Healthcare payers and facilities all want to ensure patients get the best level of care at the best possible cost as quickly as is feasible when it is needed – on that, everyone can agree. But there are differences – some small, some more glaring – between the way both sides operate that have led to an occasionally challenging, perhaps even slightly antagonistic relationship.
A survey from the American Hospital Association in 2022 showed that 78 per cent of providers felt their relationships with insurers were getting worse, with only one per cent thinking those relationships were improving. In addition, 84 per cent said the cost of complying with insurer policies was increasing, and a huge 95 per cent said staff time was increasingly being spent seeking prior authorisation, whereby US healthcare providers must gain approval from a patient’s insurer before offering them certain medications or medical procedures.
Those are not reassuring figures for anyone looking to confirm a good relationship between insurers and providers. On the plus side, it shows that there is plenty of scope for improvement for both parties, and lots of potential places to begin that journey.

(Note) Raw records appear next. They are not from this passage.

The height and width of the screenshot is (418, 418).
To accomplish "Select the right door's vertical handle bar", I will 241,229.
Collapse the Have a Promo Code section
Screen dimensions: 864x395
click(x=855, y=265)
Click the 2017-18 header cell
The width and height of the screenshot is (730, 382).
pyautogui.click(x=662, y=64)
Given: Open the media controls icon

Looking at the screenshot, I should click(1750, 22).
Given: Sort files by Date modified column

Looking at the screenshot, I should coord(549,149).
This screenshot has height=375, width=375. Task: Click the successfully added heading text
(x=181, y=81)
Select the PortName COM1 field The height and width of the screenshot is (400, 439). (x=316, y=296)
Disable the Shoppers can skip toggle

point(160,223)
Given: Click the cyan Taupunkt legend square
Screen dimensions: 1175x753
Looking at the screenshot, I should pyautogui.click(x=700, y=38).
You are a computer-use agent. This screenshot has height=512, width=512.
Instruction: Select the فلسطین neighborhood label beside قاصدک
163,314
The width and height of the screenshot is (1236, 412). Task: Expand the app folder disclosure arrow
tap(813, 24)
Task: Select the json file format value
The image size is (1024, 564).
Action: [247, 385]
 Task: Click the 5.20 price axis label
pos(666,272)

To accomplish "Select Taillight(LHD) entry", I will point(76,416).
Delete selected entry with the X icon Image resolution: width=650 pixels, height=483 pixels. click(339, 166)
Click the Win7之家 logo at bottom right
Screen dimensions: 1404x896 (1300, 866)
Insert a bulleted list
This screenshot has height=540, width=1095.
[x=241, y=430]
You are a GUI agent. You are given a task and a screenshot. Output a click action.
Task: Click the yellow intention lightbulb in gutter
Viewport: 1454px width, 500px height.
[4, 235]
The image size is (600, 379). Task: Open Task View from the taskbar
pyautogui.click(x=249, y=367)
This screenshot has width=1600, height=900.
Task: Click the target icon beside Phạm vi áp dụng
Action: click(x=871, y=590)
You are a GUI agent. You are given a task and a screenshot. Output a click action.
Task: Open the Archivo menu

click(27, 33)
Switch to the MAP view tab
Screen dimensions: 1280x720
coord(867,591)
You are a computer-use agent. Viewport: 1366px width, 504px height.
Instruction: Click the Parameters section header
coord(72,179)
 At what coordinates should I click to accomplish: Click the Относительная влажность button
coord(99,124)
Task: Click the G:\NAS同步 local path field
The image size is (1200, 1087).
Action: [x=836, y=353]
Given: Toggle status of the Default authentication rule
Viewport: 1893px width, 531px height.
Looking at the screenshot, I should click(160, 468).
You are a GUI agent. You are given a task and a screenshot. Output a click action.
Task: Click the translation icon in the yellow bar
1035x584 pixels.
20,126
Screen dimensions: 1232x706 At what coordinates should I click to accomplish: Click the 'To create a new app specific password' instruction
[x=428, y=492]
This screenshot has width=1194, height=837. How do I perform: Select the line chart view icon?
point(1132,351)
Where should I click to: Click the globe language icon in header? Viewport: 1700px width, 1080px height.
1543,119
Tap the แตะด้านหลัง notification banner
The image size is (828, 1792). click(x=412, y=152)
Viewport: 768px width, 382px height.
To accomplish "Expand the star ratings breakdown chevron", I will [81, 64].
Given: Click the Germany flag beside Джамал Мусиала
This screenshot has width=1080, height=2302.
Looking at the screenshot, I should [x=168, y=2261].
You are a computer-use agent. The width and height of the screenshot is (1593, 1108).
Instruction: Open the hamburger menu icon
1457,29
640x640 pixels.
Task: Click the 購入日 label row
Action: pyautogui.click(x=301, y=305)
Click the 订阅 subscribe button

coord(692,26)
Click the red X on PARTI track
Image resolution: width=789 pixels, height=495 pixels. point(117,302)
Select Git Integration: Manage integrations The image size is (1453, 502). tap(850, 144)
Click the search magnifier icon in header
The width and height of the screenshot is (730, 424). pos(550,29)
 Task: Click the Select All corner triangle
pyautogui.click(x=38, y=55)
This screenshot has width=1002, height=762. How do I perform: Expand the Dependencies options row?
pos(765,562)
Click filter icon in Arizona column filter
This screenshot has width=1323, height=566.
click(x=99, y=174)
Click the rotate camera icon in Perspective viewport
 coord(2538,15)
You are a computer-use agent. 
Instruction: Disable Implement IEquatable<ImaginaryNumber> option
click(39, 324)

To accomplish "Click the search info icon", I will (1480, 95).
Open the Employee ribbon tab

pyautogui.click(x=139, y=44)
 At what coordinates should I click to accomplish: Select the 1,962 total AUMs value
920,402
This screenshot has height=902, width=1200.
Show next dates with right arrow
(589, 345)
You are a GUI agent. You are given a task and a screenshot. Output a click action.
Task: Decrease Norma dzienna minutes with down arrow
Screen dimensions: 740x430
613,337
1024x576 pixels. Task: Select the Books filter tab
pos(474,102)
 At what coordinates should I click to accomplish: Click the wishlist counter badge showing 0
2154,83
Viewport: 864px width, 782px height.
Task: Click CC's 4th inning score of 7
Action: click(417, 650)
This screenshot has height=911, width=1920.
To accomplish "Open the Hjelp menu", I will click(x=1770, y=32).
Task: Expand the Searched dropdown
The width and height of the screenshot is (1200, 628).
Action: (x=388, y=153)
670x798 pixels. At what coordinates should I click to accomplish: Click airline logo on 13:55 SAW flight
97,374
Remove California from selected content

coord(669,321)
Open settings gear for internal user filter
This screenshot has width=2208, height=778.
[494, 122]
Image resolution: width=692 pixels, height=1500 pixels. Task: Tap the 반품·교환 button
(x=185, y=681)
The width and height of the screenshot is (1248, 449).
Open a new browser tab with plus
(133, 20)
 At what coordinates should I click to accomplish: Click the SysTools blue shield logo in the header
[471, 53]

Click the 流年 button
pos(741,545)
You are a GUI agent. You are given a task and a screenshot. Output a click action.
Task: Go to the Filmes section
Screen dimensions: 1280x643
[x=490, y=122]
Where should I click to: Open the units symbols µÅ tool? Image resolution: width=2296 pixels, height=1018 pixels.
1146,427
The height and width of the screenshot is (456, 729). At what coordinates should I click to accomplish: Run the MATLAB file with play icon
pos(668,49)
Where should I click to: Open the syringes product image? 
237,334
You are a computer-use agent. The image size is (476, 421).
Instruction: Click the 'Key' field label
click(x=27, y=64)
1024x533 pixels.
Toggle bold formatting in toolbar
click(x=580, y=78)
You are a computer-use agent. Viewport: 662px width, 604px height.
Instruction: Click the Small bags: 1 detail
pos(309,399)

The insurer/provider relationship is absolutely critical in the realm of medical bills and treatment
Understanding what the other party is motivated by and what they seek to achieve would be a good starting point. At the most basic level, everyone would probably concur that payers want to limit risks and reduce any costs from unplanned care or from delayed, suboptimal, unnecessary or inappropriate care. When it comes to data, they examine risk information and share that across providers to help them make decisions.
Providers, on the other hand, are the ones caring for patients, and they hold clinical, evidence-based data about conditions and treatments. They employ the clinicians providing the care and work directly with the patients receiving it, with everything they do taking into account the individual’s requirements and risks as well as broader evidence.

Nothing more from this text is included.